One of those viewers was famed filmmaker Errol Morris, the Oscar-winning director of “The Fog of War” and other documentaries, whose newest release is “Tune Out the Noise.”
Morris’ new film, about stock indexing, was financed by billionaire finance exec David Booth, co-founder of Austin, Texas-based Dimensional Fund Advisors, which counted nearly $700 billion in assets under management as of last year. The movie, released earlier this year, has received plenty of national attention, with recent features in both the Wall Street Journal and The Economist.
Hebner was told that his movie (and book of the same name, which first came out in 2007) were the inspiration for Morris’ documentary, where he appears for about two minutes.
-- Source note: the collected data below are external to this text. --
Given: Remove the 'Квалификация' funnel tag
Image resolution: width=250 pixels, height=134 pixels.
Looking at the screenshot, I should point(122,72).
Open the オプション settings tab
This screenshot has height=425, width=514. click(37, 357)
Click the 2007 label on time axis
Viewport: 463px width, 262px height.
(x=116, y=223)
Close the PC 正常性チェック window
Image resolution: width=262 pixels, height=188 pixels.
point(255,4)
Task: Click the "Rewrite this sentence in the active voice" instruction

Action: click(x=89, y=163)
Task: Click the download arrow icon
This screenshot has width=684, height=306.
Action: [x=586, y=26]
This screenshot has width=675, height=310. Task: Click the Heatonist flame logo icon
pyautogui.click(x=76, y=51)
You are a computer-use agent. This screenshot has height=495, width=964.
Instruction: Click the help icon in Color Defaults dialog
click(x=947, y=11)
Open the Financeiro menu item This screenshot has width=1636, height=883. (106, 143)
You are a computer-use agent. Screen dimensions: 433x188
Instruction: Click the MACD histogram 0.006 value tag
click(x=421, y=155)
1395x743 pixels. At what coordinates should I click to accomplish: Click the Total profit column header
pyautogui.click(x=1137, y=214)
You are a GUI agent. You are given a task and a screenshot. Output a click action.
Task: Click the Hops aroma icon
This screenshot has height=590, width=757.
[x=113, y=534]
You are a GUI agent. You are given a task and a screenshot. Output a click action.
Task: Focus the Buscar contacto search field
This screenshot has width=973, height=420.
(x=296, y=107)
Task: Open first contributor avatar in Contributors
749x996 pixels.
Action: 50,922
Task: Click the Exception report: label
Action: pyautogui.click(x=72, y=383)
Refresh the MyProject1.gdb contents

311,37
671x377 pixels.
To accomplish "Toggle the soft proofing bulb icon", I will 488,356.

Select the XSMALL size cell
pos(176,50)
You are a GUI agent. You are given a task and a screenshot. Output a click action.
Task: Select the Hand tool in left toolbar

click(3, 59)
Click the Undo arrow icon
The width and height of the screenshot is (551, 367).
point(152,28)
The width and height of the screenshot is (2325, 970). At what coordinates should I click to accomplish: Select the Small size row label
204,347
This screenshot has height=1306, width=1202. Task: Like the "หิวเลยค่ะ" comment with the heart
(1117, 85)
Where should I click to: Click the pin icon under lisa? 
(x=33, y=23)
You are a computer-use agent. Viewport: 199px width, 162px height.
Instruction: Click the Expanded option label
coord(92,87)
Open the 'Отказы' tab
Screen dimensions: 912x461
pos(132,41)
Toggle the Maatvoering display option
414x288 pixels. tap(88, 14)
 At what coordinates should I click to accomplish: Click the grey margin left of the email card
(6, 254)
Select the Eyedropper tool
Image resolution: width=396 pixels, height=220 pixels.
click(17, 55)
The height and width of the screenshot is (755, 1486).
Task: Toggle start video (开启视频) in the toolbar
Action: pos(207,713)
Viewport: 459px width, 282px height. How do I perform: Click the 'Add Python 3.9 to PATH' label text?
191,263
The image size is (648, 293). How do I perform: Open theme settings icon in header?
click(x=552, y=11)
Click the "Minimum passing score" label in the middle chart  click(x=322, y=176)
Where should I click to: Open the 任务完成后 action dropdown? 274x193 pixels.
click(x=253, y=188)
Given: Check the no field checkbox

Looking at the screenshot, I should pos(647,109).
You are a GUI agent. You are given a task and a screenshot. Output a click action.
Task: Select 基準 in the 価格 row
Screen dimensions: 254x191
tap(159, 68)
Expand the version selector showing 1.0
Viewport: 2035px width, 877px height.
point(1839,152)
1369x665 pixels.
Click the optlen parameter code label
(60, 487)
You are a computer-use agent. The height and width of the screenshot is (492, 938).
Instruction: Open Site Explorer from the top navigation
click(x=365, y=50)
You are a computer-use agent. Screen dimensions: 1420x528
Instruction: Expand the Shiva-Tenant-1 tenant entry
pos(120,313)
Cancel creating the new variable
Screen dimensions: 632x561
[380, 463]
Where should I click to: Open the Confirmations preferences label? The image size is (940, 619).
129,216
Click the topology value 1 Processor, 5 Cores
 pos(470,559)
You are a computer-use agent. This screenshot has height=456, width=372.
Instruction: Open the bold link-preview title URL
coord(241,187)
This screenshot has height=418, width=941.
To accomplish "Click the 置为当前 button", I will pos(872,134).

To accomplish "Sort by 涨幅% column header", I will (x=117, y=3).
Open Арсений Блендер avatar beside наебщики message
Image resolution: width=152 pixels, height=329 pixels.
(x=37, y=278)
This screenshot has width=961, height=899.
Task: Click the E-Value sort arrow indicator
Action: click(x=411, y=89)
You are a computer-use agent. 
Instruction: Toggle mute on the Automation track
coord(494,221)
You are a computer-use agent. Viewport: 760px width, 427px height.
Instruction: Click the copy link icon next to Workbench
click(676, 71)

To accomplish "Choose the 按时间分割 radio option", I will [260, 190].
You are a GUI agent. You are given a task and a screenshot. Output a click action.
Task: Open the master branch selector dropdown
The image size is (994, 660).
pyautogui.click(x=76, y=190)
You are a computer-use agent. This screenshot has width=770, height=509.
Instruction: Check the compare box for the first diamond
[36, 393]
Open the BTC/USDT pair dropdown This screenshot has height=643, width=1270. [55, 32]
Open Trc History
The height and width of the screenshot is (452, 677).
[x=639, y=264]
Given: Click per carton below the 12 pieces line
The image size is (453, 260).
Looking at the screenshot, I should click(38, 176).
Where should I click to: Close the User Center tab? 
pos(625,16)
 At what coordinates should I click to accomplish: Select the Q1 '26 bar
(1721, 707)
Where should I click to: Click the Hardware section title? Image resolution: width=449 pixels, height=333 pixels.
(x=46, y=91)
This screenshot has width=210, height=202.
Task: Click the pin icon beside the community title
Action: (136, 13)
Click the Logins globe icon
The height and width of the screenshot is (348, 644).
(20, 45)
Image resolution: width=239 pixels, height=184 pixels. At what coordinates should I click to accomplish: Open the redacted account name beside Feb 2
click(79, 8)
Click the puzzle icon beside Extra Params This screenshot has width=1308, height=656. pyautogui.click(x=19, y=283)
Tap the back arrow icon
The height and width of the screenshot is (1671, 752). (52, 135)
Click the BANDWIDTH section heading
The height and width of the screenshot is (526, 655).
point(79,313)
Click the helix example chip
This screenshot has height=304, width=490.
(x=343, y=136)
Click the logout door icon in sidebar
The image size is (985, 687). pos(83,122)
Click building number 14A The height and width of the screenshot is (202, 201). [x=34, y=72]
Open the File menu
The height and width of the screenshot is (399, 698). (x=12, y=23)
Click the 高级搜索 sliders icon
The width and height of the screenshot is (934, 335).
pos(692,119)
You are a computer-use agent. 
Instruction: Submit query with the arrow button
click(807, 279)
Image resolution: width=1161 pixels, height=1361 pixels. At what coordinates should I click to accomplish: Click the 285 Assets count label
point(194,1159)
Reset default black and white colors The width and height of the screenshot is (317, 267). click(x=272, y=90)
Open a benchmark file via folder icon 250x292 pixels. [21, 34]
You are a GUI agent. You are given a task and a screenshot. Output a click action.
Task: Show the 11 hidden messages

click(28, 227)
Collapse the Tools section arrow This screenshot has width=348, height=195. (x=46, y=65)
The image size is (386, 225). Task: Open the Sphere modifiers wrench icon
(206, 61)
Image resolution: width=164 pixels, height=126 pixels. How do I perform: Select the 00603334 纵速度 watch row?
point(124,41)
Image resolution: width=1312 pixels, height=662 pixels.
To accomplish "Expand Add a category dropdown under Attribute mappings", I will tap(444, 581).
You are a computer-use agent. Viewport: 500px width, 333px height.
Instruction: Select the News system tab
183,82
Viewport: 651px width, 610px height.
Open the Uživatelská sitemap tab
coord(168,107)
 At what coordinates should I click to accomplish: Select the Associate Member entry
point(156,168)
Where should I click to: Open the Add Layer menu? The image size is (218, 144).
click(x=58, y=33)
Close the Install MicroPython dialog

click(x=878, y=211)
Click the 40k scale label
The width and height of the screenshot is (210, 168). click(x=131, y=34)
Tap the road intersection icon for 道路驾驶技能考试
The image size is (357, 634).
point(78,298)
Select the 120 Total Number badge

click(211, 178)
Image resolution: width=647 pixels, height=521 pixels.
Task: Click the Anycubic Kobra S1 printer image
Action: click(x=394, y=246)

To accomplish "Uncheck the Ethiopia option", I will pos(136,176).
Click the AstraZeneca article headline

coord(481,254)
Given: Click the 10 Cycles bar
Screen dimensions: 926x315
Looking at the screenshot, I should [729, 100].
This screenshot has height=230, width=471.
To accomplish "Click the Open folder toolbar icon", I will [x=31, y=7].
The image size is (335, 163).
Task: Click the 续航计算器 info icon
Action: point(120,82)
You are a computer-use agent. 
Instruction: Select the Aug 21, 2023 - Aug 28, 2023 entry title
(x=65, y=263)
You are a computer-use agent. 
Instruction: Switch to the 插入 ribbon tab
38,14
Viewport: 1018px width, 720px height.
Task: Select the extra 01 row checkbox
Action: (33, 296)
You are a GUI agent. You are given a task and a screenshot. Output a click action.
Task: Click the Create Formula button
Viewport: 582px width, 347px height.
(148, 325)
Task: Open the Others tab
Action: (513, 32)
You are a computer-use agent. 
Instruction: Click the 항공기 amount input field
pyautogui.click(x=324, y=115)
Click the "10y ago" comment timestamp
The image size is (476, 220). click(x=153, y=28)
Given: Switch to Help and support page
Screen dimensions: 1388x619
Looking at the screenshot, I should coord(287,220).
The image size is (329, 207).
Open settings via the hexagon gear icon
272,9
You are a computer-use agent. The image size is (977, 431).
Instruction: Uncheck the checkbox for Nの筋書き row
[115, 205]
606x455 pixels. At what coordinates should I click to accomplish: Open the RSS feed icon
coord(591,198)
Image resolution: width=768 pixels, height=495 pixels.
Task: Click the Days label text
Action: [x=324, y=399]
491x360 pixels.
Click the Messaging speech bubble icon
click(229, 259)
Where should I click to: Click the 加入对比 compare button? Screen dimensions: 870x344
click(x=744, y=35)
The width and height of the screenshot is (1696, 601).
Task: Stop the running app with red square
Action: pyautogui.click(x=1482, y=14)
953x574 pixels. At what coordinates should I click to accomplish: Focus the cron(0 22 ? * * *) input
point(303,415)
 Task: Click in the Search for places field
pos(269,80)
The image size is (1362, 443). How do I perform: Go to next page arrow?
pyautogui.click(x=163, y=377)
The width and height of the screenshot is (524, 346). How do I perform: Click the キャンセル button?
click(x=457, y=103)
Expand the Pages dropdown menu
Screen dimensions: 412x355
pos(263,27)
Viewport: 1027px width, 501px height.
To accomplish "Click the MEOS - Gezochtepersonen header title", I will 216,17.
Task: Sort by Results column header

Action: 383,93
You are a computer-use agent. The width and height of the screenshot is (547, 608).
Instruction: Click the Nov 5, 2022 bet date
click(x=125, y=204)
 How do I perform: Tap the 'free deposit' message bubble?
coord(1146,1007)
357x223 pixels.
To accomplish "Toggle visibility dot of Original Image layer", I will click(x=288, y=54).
Hebner interviewed Booth for his own movie and hosted Tune Out the Noise’s local premiere in Newport Beach.
“There are 50,000 advisers that they could have put in (Morris’) film and there are only two of us who were not from Dimensional,” said Hebner, whose firm has grown to $5.4 billion in assets under management.
“It was exciting to watch myself on the silver screen.”
Morris’ 88-minute documentary, which the WSJ calls a “nerdy and genuinely engrossing documentary about investment strategy,” was, like Hebner’s movie, made available for free on YouTube. It counts almost 4 million views to date.
Sequoia Climate Foundation, an Irvine-based grant maker set up about 5 years ago by Fred Taylor, the multi-billionaire co-founder of locally based quant hedge fund TGS, has quickly built up a name among environmentally-focused nonprofits.
A report earlier this year in Inside Philanthropy sifted through Sequoia’s 2023 tax filings and found that it had moved $257 million for that year, making it one of the world’s biggest players in philanthropy geared towards combatting climate change and promoting clean energy.
The report also detailed where and how the group’s money was being directed.
Sequoia’s strategy, per Inside Philanthropy: “multimillion-dollar awards primarily to climate intermediaries, largely drawn from the ClimateWorks Foundation network, and several so-called Big Greens, with most grants landing at domestic groups.”
Notable grantees included “Sequoia’s long-time favorite, the European Climate Foundation,” as well as Tara Climate and World Resources Institute, the report said.
Sequoia’s website said it has, as of last year, given $926 million via over 330 grants.
Bond King Bill Gross isn’t a fan of the recent market turmoil, noting via social media that recent steep losses “will affect millennial and Gen Z investors for long to come. What before was a can’t-miss way to make money will induce caution and more conservative attitudes,” resulting in higher yields and “low single-digit returns.”
Asked Gross on April 9: “Would you want to own highly volatile U.S. stocks whose price depends on whether POTUS had a good night’s sleep and woke up the next morning to reverse yesterday’s policies?”